#### EXERCISE PROMPT:
Reproduce the lines starting at the line containing "Given: Show all preferences grid button" and ending at the line containing "Looking at the", both included, with the pictures left out.

#### DATA FOR THE TASK:
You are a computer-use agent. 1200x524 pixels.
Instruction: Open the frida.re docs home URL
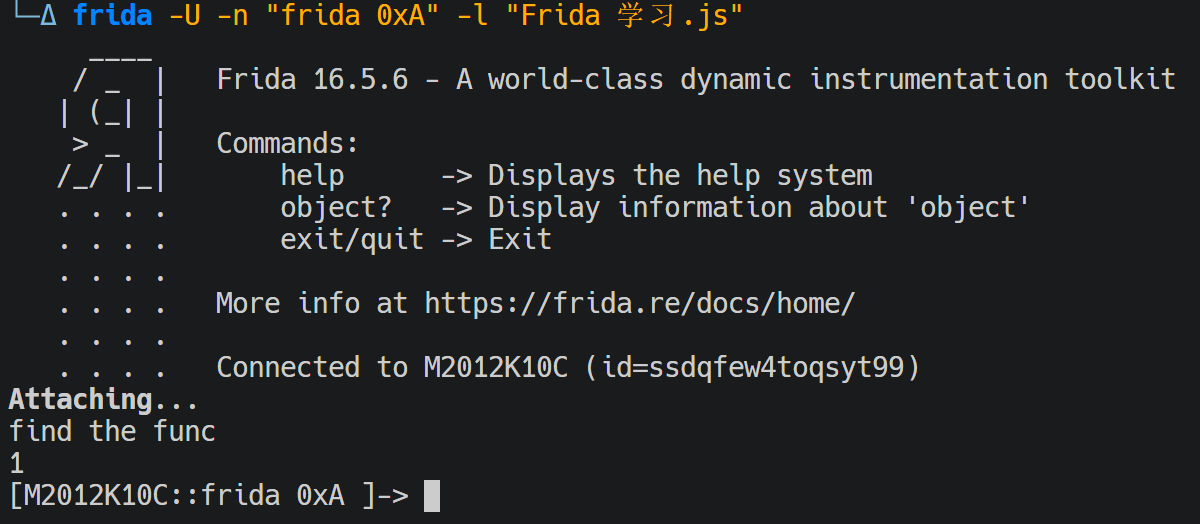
---
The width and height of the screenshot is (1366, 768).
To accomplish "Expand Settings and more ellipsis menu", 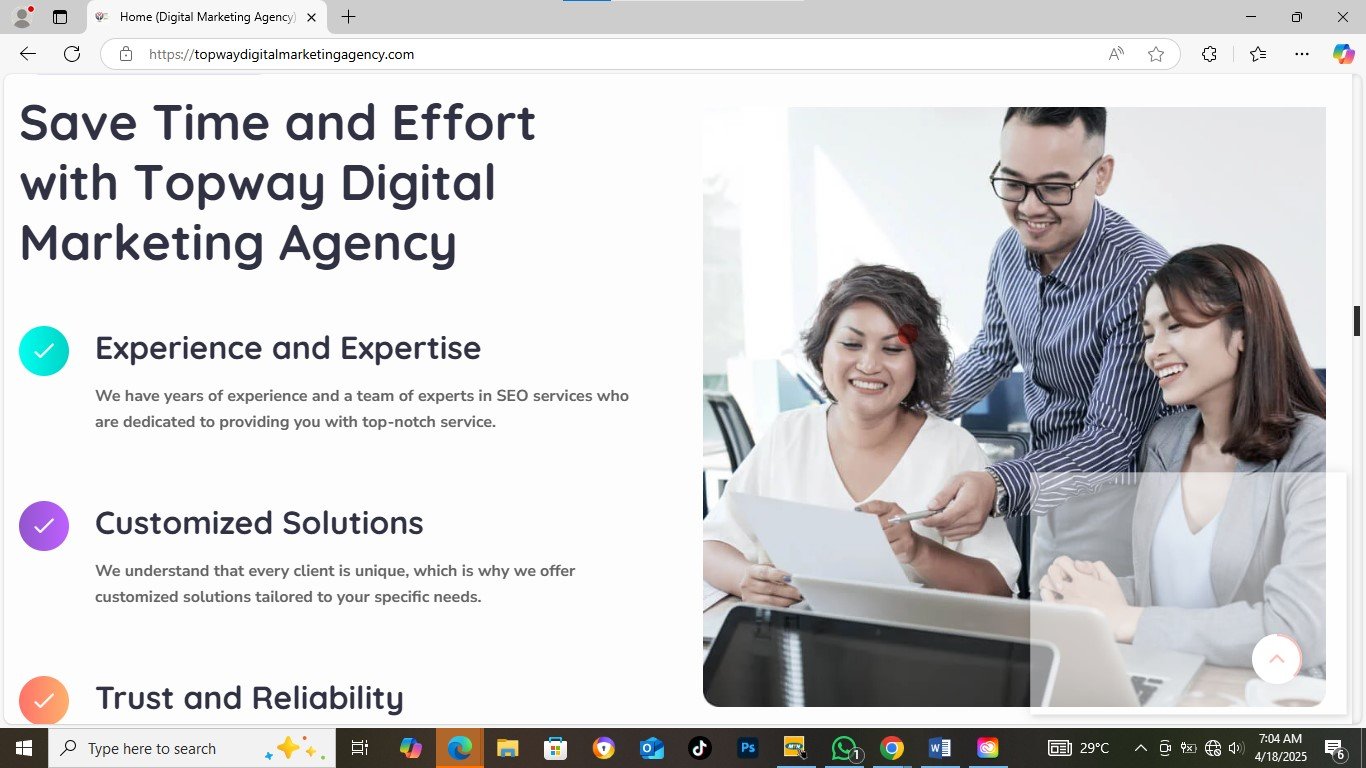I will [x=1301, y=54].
---
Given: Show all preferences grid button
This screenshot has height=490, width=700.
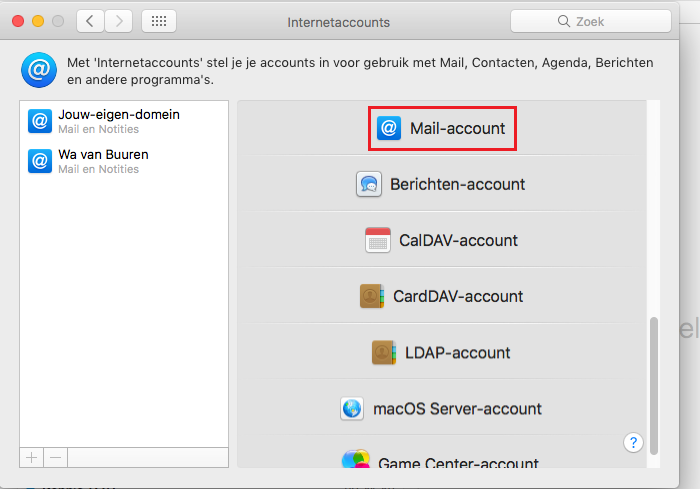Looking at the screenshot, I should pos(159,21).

#### IN RESPONSE:
Given: Show all preferences grid button
This screenshot has height=490, width=700.
Looking at the screenshot, I should pos(159,21).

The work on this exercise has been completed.